TASK TO COMPLETE: Lines from the one containing "This screenshot has height=818, width=1456." through the final line of the entries below: reproduce them exactly, all of them and only them.

RAW DATA:

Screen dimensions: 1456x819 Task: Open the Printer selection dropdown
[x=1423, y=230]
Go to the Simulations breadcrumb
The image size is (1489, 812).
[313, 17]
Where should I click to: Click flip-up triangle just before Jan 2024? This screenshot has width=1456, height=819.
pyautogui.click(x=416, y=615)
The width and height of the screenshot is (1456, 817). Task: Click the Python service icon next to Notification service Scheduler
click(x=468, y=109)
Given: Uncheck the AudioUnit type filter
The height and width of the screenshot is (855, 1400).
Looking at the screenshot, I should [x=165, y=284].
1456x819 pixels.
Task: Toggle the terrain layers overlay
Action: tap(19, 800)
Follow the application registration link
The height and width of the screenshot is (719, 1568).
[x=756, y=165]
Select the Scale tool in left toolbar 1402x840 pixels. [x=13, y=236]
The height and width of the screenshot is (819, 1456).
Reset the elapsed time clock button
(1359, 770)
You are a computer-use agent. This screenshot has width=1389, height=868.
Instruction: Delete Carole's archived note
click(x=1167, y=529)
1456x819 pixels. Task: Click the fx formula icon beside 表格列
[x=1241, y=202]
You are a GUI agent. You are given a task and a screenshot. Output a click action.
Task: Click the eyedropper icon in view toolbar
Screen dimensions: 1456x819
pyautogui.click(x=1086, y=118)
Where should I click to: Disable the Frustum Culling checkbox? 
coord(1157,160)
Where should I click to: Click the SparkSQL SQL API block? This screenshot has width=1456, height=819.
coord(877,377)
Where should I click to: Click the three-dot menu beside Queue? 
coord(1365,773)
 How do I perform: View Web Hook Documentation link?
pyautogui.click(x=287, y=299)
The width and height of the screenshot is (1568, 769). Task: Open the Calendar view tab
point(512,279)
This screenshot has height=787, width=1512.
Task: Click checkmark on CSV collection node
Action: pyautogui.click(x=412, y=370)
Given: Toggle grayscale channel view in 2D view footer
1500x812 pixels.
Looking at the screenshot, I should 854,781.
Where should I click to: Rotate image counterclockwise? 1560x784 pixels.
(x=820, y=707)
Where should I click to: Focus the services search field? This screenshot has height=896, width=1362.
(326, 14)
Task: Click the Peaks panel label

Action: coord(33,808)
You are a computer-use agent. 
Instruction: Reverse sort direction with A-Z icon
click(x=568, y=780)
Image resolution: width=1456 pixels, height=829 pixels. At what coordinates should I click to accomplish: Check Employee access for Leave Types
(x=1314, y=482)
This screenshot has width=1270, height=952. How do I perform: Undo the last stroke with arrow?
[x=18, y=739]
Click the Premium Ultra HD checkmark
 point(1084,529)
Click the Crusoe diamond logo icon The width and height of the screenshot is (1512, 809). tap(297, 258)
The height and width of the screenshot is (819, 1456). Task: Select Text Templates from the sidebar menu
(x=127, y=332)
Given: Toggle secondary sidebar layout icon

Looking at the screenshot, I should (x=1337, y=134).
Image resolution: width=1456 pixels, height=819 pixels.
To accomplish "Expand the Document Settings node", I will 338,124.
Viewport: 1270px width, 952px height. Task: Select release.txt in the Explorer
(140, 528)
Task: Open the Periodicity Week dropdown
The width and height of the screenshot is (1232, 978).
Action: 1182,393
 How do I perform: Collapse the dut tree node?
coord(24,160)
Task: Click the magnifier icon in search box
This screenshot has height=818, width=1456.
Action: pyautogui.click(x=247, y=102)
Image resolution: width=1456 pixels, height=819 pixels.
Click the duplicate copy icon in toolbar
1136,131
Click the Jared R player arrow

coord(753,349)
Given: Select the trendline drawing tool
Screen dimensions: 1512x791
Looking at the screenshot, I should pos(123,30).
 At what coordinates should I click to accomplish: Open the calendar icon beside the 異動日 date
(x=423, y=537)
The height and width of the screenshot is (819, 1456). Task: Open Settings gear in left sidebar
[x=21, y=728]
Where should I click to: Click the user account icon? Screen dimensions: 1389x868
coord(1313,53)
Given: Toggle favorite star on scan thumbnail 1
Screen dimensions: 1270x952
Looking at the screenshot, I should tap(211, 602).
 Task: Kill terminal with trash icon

OUTPUT:
This screenshot has height=818, width=1456.
Action: pyautogui.click(x=247, y=102)
Image resolution: width=1456 pixels, height=819 pixels.
Click the duplicate copy icon in toolbar
1136,131
Click the Jared R player arrow

coord(753,349)
Given: Select the trendline drawing tool
Screen dimensions: 1512x791
Looking at the screenshot, I should pos(123,30).
 At what coordinates should I click to accomplish: Open the calendar icon beside the 異動日 date
(x=423, y=537)
The height and width of the screenshot is (819, 1456). Task: Open Settings gear in left sidebar
[x=21, y=728]
Where should I click to: Click the user account icon? Screen dimensions: 1389x868
coord(1313,53)
Given: Toggle favorite star on scan thumbnail 1
Screen dimensions: 1270x952
Looking at the screenshot, I should tap(211, 602).
 Task: Kill terminal with trash icon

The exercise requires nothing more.